This site is now read-only. You can find our new documentation site and support forum for posting questions here.
Be sure to read our welcome blog!
JEXL queries in VariantFiltration can fail silently
The following JEXL filterExpression is "wrong", but VariantFiltration will process a VCF with it and produces a VCF identical to the input i.e., it fails silently:
java -jar /pub16/davidw/GenomeAnalysisTK.jar \ -T VariantFiltration \ -R genome_sequences/GCF_000172575.2.fna \ -V test_SNPs.vcf \ --filterExpression "\"QD < 2.0 || FS > 60.0 || MQ < 40.0 || MQRankSum < -12.5 || ReadPosRankSum < -8.0\"" \ --filterName "standard_hard_filter" \ -o test_SNPs_bash_doublequote.vcf
I realise the filterExpression is not valid JEXL but my concern is that GATK does not report it as such.
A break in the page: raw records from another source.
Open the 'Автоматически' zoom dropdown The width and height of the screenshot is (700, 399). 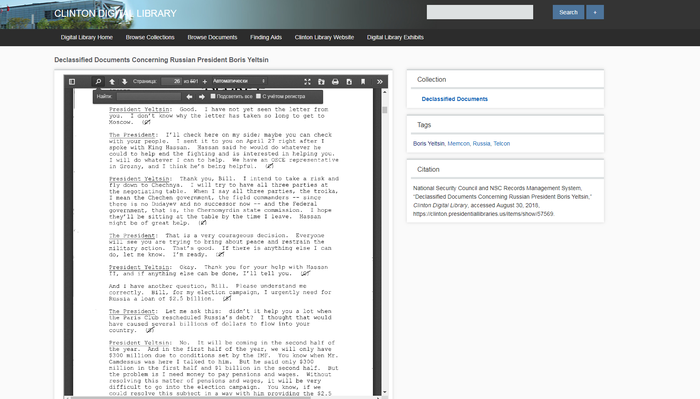tap(239, 81)
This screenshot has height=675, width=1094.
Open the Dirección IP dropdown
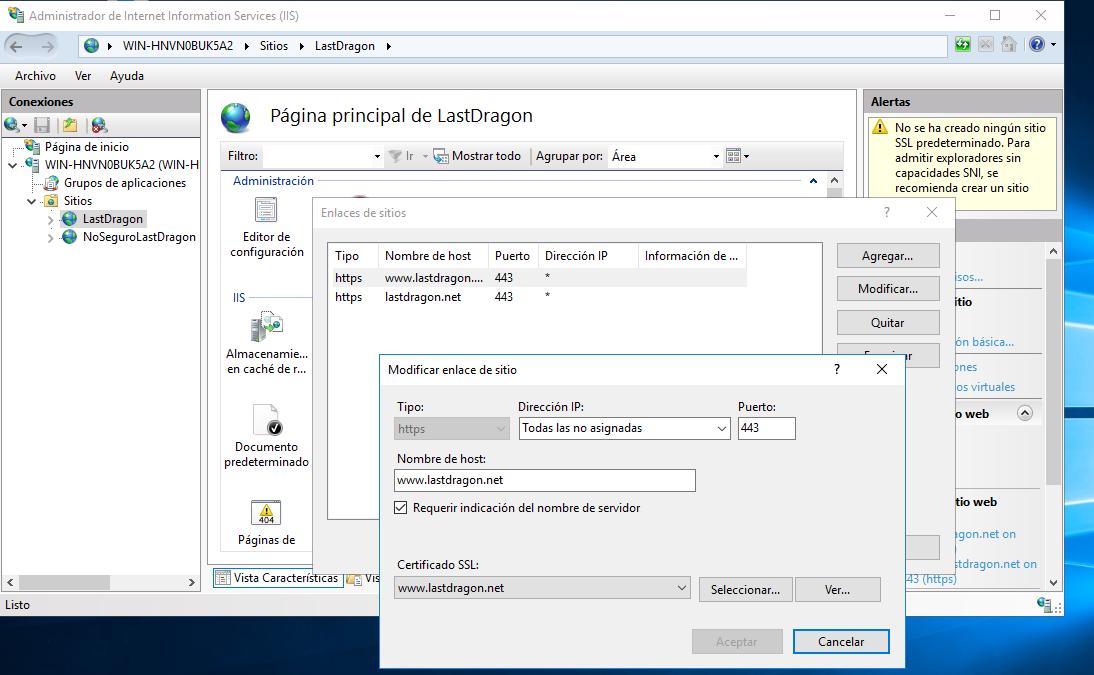pyautogui.click(x=625, y=428)
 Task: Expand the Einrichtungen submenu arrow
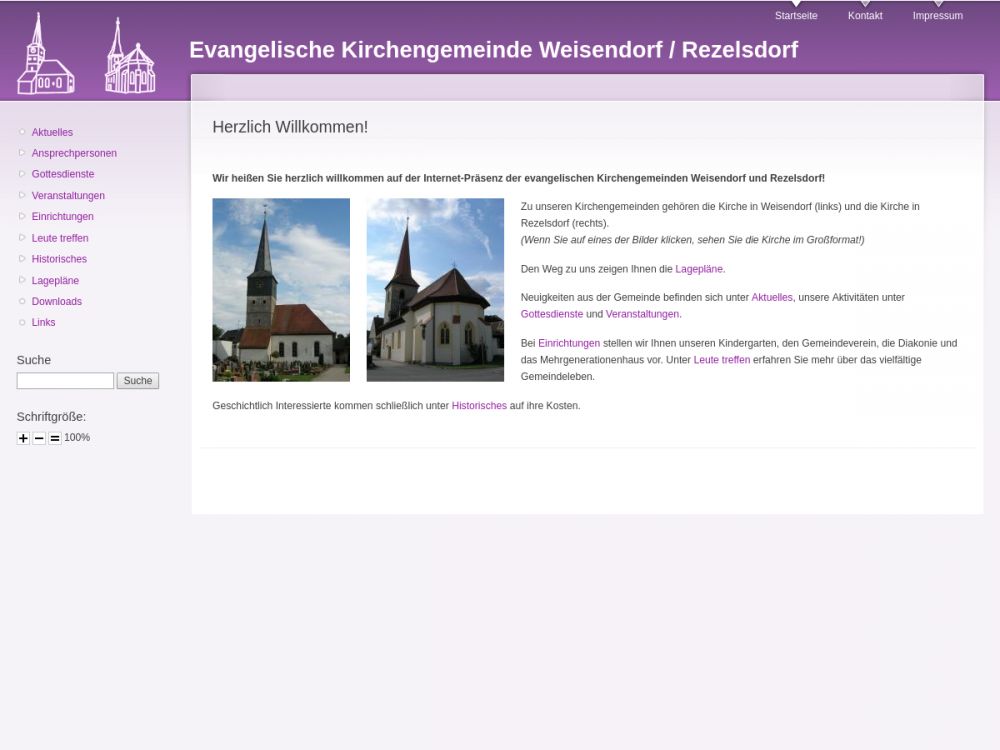point(22,217)
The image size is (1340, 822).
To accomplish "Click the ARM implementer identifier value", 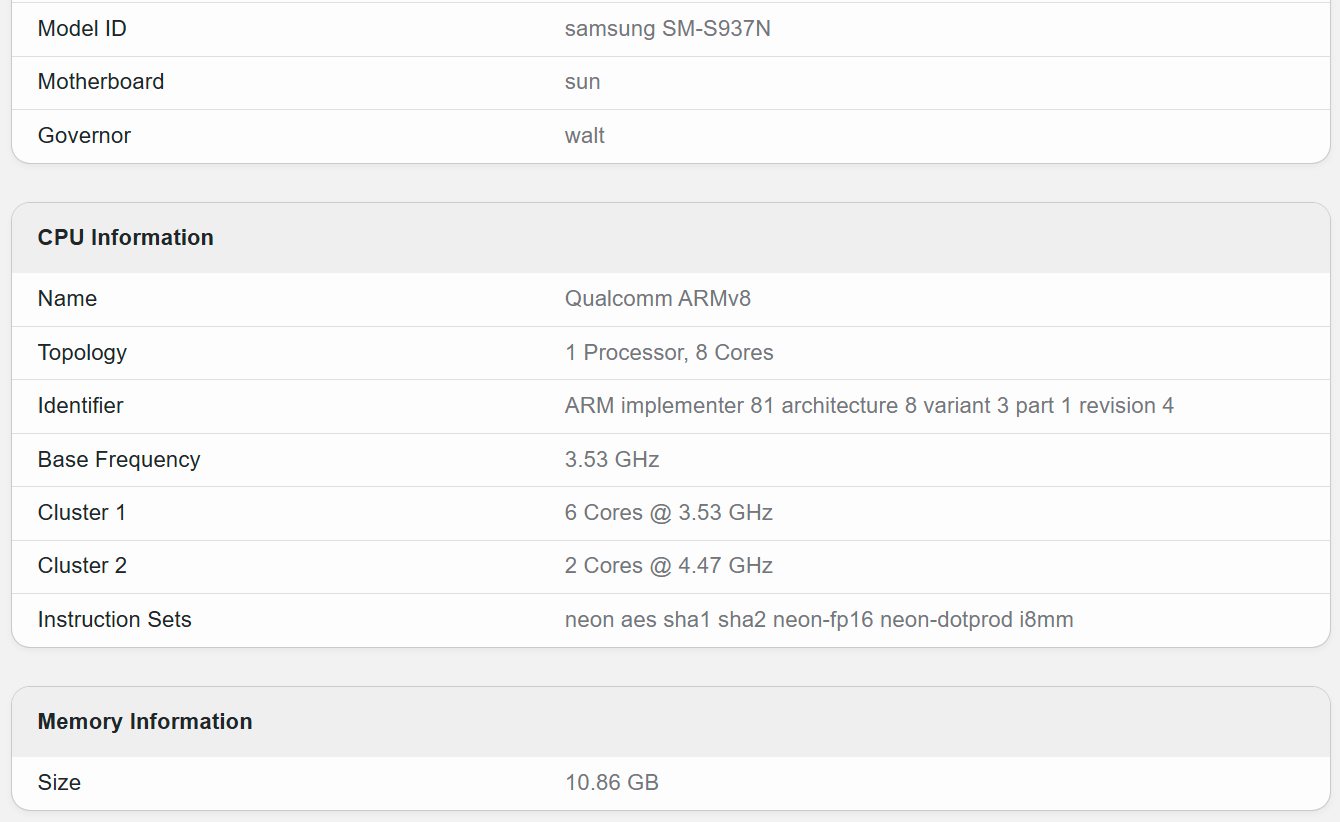I will pos(868,406).
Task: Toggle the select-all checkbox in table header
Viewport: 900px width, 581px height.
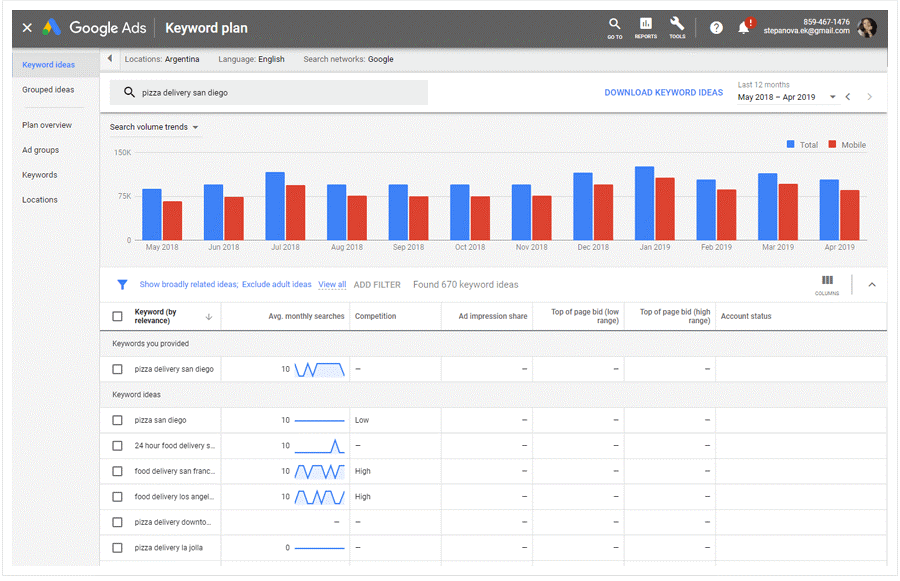Action: [x=118, y=317]
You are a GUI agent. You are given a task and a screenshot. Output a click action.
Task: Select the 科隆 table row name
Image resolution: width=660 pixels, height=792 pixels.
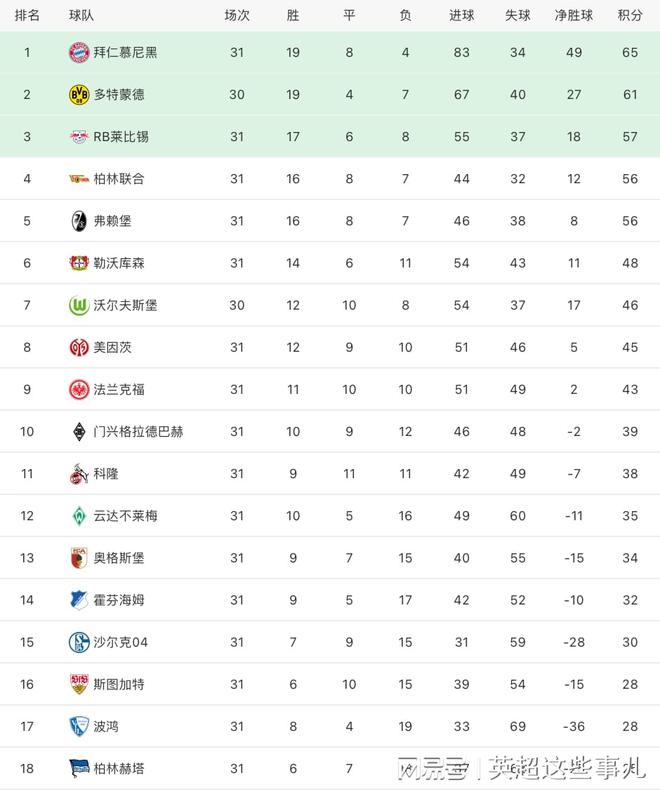(x=106, y=474)
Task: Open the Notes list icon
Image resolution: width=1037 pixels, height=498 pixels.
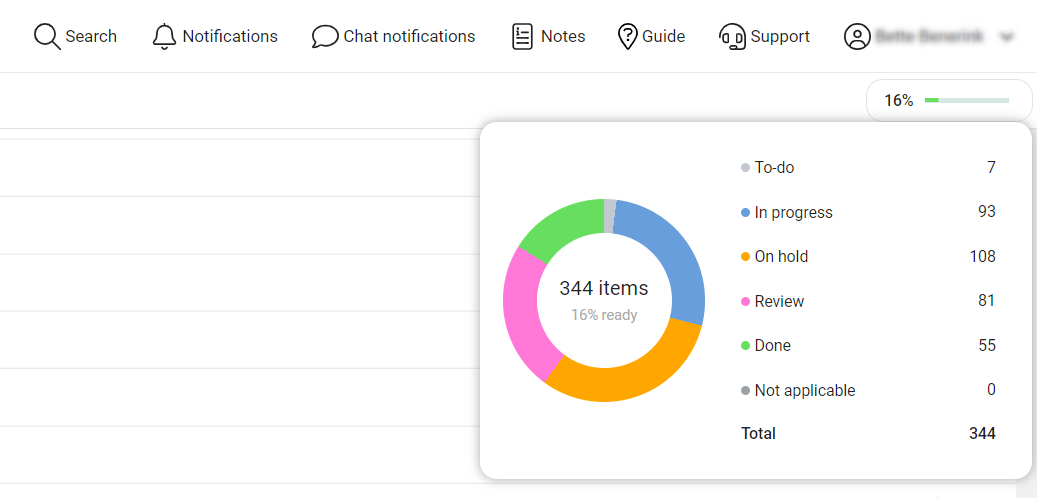Action: [522, 37]
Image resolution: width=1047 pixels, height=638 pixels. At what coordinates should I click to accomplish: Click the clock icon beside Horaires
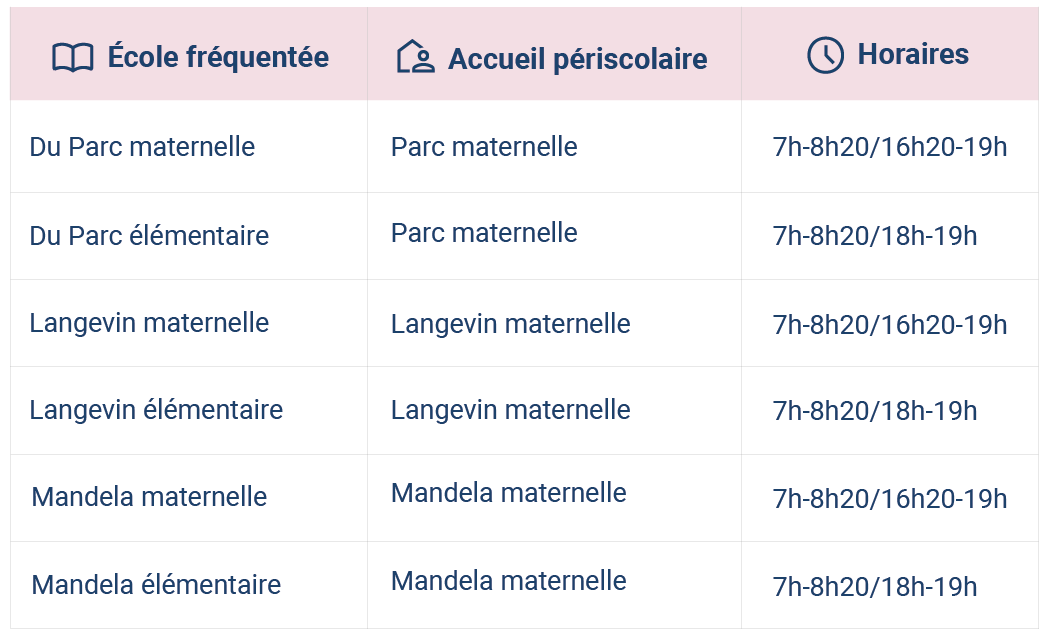(x=825, y=55)
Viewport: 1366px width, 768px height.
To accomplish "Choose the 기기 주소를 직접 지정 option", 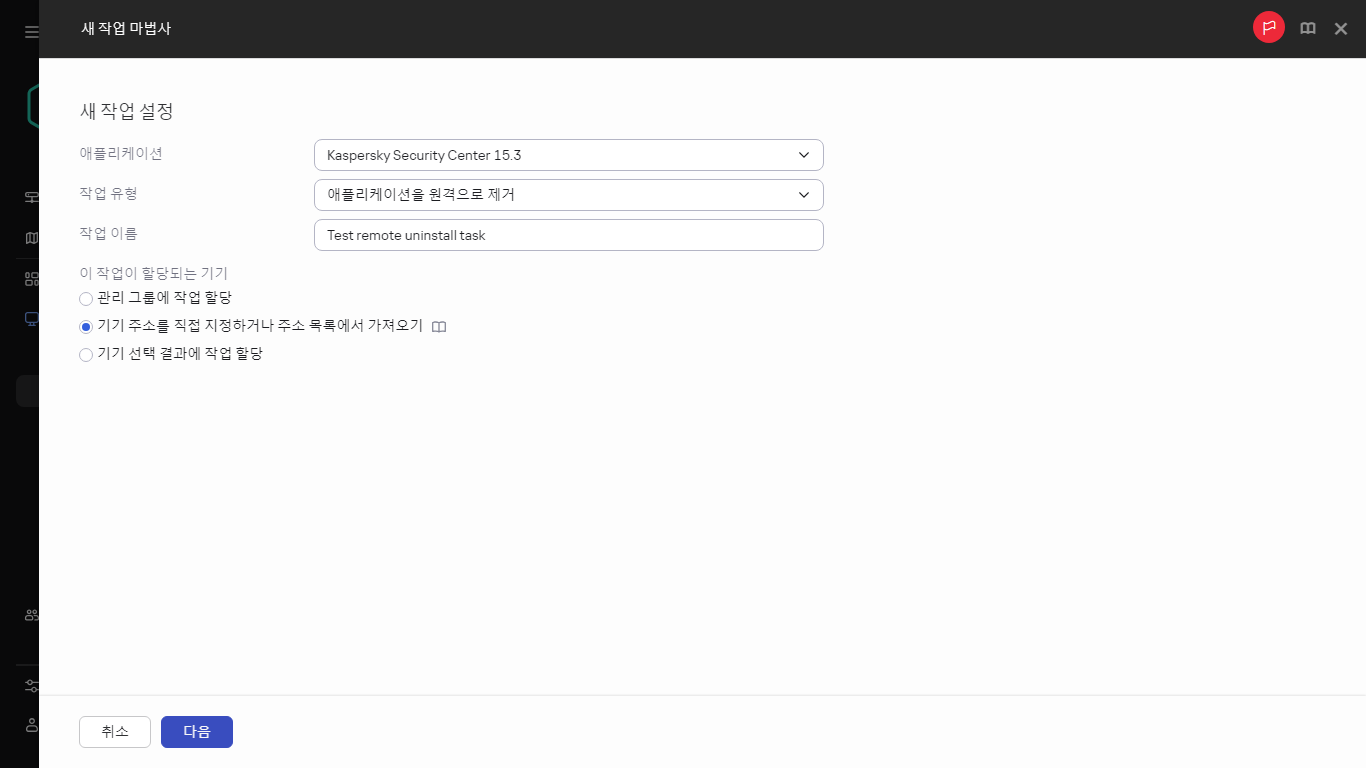I will point(86,326).
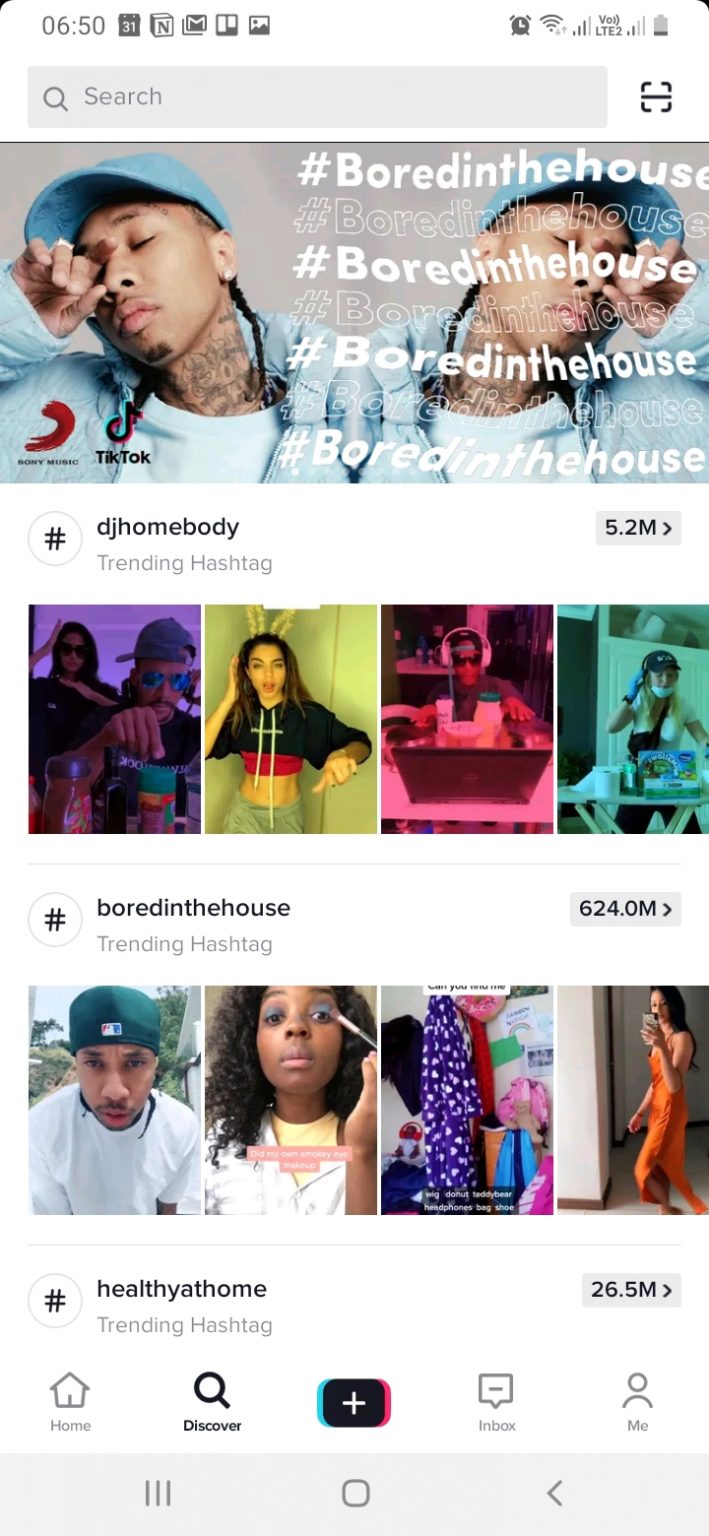Click the Android back navigation icon

click(x=555, y=1493)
In this case the extra quotes are from an upstream bug in a wrapper around GATK so clearly not GATK-related.
My expectation would be GATK (or the Java library is uses for JEXL) to indicate to the user no filtering will be done on any VCF because the JEXL makes no sense. I think silently not filtering is not ideal behaviour from GATK, although I realised a responsible user should do some manual checks and fix their expression accordingly.
It could be that inner three statements are properly parsed and some variants would be filtered. If that's the case I'm curious how GATK would be interpreting the outer two (with the rogue quotation marks).